亀山氏は、ベイシア入社後にデジタル開発本部を発足し、マーケティングやデジタル領域を統率。お客様が利用するアプリやデジタルポイントプログラムなどのカスタマーテクノロジー領域の開発・改革や、日本で1社目となる楽天市場が提供するネットスーパープラットフォームを活用したネットスーパー事業の開始、店舗における業務効率化に向けたシステム化など、矢継ぎ早にデジタル改革施策を進めてこられました。
今回は、ベイシアの怒濤のDX推進、内製化を実現するためのエンジニア採用や、組織づくりに関する具体例とキーワードをご紹介いただきました。

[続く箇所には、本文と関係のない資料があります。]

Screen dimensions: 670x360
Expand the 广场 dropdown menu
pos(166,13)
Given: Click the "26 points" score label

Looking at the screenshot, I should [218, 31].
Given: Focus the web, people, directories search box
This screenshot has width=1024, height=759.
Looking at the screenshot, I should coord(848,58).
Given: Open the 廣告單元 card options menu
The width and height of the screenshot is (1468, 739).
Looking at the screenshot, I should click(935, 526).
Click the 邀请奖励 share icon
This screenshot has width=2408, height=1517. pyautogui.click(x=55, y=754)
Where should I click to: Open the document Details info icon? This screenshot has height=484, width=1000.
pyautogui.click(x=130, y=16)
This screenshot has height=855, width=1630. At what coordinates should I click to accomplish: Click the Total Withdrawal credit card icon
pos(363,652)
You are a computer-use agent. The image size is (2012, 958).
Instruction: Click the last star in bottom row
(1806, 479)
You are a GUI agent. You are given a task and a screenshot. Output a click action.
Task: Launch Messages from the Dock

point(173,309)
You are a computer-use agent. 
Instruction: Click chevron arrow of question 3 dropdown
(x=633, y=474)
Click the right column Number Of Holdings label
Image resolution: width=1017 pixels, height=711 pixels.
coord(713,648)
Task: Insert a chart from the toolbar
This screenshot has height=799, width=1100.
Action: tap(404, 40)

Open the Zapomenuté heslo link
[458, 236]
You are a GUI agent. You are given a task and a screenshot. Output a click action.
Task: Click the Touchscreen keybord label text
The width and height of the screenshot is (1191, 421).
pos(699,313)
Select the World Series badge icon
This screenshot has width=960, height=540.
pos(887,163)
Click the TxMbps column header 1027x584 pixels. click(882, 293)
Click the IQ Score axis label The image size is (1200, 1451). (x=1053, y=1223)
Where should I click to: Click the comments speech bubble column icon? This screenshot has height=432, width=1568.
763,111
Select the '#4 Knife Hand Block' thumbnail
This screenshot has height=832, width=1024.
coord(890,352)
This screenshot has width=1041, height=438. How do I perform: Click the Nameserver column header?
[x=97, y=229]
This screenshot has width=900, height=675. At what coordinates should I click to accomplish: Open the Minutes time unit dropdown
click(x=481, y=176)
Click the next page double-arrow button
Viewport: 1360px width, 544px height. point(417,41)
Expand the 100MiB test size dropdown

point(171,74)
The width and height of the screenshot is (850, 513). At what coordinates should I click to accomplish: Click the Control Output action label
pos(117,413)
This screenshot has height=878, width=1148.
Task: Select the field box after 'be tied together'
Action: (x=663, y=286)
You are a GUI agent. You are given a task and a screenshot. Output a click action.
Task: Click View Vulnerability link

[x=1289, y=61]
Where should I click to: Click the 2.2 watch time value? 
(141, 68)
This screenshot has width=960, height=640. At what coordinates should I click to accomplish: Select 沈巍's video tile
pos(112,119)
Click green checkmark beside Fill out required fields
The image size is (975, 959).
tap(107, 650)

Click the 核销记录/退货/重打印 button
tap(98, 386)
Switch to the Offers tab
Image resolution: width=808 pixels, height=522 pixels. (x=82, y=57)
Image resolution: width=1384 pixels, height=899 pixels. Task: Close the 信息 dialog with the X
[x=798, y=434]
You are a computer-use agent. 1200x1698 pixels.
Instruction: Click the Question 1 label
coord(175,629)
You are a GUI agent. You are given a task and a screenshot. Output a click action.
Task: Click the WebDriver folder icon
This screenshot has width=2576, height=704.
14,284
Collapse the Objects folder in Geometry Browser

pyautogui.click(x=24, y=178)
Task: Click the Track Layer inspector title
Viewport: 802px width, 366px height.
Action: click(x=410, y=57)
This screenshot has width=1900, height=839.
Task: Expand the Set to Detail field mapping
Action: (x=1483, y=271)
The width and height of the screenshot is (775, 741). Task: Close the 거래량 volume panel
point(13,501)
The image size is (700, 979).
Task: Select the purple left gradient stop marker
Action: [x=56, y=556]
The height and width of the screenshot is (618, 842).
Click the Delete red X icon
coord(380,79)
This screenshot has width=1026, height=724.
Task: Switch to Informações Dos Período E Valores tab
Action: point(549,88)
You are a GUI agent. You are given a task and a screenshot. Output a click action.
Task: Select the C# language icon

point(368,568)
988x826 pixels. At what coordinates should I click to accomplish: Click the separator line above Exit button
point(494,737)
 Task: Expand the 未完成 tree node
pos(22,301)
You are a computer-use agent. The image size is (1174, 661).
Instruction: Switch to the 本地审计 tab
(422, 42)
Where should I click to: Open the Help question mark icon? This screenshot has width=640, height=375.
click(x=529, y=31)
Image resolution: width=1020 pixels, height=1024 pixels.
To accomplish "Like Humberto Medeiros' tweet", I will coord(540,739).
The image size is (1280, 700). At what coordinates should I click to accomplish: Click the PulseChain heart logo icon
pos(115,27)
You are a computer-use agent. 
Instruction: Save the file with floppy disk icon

カスタマーテクノロジー領域の開発で「生活必需企業」へ

ベイシアのカスタマーテクノロジー領域には「ぐるぐる図」と呼ばれるデジタルコンセプトがあります。これは、お客様が店舗にいない間のコミュニケーションやデータの蓄積、データから社内政策へのつなげ方などが記載されたものです。
ぐるぐる図の起点は、まずお客様が利用するアプリ。アプリとデジタルポイントプログラムでお客様との接点を維持し、商品の良さをアピールするほか、インターネットでの便利なお買い物体験を提供し、会員数増加へつなげます。
会員数増加によって購買データなどを蓄積し、売れる商品の傾向、お客様が利用する店舗の傾向などを分析。お買い物体験をパーソナライズするとともに、効果的な出店の検討、プライベートブランドや商品の作り込み、その他の社内政策につなげる流れです。
このぐるぐる図を高速で回すことにより、お客様により良い生活、おトクで便利なお買い物体験を提供できる「生活必需企業」の実現につなげることを目的としています。

スマートデバイス活用と
クラウド化・内製化

さらに、「商の工業化」の拡大も進めています。商の工業化とは、経験と勘に頼るのではなく、「機械化・システム化・標準化を行い、業務改善と品質向上を発展・拡大させていく」ものです。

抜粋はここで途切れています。